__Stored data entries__
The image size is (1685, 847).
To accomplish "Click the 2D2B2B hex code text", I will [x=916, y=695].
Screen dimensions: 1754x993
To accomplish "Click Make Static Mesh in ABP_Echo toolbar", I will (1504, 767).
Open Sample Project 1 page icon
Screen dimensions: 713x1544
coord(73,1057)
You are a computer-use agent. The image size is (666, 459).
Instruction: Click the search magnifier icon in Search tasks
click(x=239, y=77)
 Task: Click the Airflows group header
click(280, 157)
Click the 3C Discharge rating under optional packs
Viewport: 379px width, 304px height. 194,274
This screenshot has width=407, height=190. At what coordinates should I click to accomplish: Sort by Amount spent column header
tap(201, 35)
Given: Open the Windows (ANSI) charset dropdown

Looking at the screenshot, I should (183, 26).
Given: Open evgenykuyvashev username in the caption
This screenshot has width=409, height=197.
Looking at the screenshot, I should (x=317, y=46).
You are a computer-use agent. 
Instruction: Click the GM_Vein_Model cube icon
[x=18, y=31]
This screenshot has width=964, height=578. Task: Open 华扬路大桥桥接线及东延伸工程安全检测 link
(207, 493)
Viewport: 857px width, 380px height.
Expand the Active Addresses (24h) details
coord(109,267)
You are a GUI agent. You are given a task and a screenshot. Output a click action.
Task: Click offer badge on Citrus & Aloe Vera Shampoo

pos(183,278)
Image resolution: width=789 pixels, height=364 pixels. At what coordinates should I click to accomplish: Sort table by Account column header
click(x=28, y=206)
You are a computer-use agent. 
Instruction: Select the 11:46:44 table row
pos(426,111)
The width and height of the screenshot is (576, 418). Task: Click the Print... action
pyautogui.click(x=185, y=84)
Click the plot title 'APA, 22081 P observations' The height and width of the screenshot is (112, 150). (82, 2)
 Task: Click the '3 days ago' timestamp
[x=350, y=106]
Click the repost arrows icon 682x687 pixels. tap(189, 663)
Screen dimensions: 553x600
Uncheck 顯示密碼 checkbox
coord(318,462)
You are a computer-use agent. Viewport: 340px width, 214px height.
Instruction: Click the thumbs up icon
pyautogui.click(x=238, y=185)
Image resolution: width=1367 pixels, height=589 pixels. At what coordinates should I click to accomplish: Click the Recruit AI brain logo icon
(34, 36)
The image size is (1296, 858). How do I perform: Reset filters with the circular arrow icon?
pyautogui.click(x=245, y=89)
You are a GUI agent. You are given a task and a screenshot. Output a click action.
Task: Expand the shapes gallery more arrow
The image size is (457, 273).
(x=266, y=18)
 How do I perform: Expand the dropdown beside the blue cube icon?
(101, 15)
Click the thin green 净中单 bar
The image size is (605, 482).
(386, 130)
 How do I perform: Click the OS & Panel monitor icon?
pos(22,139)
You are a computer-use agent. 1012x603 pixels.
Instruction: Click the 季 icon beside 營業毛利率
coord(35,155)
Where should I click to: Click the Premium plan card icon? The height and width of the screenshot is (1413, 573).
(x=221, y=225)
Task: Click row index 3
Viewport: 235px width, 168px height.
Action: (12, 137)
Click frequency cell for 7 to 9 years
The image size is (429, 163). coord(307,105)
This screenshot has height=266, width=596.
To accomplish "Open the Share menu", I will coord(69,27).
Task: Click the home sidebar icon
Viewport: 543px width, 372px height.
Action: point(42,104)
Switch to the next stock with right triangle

__What the exercise asks__
Your task is to copy every entry above, exactly as written.

__Output for this task__
The image size is (1685, 847).
To accomplish "Click the 2D2B2B hex code text", I will [x=916, y=695].
Screen dimensions: 1754x993
To accomplish "Click Make Static Mesh in ABP_Echo toolbar", I will (1504, 767).
Open Sample Project 1 page icon
Screen dimensions: 713x1544
coord(73,1057)
You are a computer-use agent. The image size is (666, 459).
Instruction: Click the search magnifier icon in Search tasks
click(x=239, y=77)
 Task: Click the Airflows group header
click(280, 157)
Click the 3C Discharge rating under optional packs
Viewport: 379px width, 304px height. 194,274
This screenshot has width=407, height=190. At what coordinates should I click to accomplish: Sort by Amount spent column header
tap(201, 35)
Given: Open the Windows (ANSI) charset dropdown

Looking at the screenshot, I should (183, 26).
Given: Open evgenykuyvashev username in the caption
This screenshot has width=409, height=197.
Looking at the screenshot, I should (x=317, y=46).
You are a computer-use agent. 
Instruction: Click the GM_Vein_Model cube icon
[x=18, y=31]
This screenshot has width=964, height=578. Task: Open 华扬路大桥桥接线及东延伸工程安全检测 link
(207, 493)
Viewport: 857px width, 380px height.
Expand the Active Addresses (24h) details
coord(109,267)
You are a GUI agent. You are given a task and a screenshot. Output a click action.
Task: Click offer badge on Citrus & Aloe Vera Shampoo

pos(183,278)
Image resolution: width=789 pixels, height=364 pixels. At what coordinates should I click to accomplish: Sort table by Account column header
click(x=28, y=206)
You are a computer-use agent. 
Instruction: Select the 11:46:44 table row
pos(426,111)
The width and height of the screenshot is (576, 418). Task: Click the Print... action
pyautogui.click(x=185, y=84)
Click the plot title 'APA, 22081 P observations' The height and width of the screenshot is (112, 150). (82, 2)
 Task: Click the '3 days ago' timestamp
[x=350, y=106]
Click the repost arrows icon 682x687 pixels. tap(189, 663)
Screen dimensions: 553x600
Uncheck 顯示密碼 checkbox
coord(318,462)
You are a computer-use agent. Viewport: 340px width, 214px height.
Instruction: Click the thumbs up icon
pyautogui.click(x=238, y=185)
Image resolution: width=1367 pixels, height=589 pixels. At what coordinates should I click to accomplish: Click the Recruit AI brain logo icon
(34, 36)
The image size is (1296, 858). How do I perform: Reset filters with the circular arrow icon?
pyautogui.click(x=245, y=89)
You are a GUI agent. You are given a task and a screenshot. Output a click action.
Task: Expand the shapes gallery more arrow
The image size is (457, 273).
(x=266, y=18)
 How do I perform: Expand the dropdown beside the blue cube icon?
(101, 15)
Click the thin green 净中单 bar
The image size is (605, 482).
(386, 130)
 How do I perform: Click the OS & Panel monitor icon?
pos(22,139)
You are a computer-use agent. 1012x603 pixels.
Instruction: Click the 季 icon beside 營業毛利率
coord(35,155)
Where should I click to: Click the Premium plan card icon? The height and width of the screenshot is (1413, 573).
(x=221, y=225)
Task: Click row index 3
Viewport: 235px width, 168px height.
Action: (12, 137)
Click frequency cell for 7 to 9 years
The image size is (429, 163). coord(307,105)
This screenshot has height=266, width=596.
To accomplish "Open the Share menu", I will coord(69,27).
Task: Click the home sidebar icon
Viewport: 543px width, 372px height.
Action: point(42,104)
Switch to the next stock with right triangle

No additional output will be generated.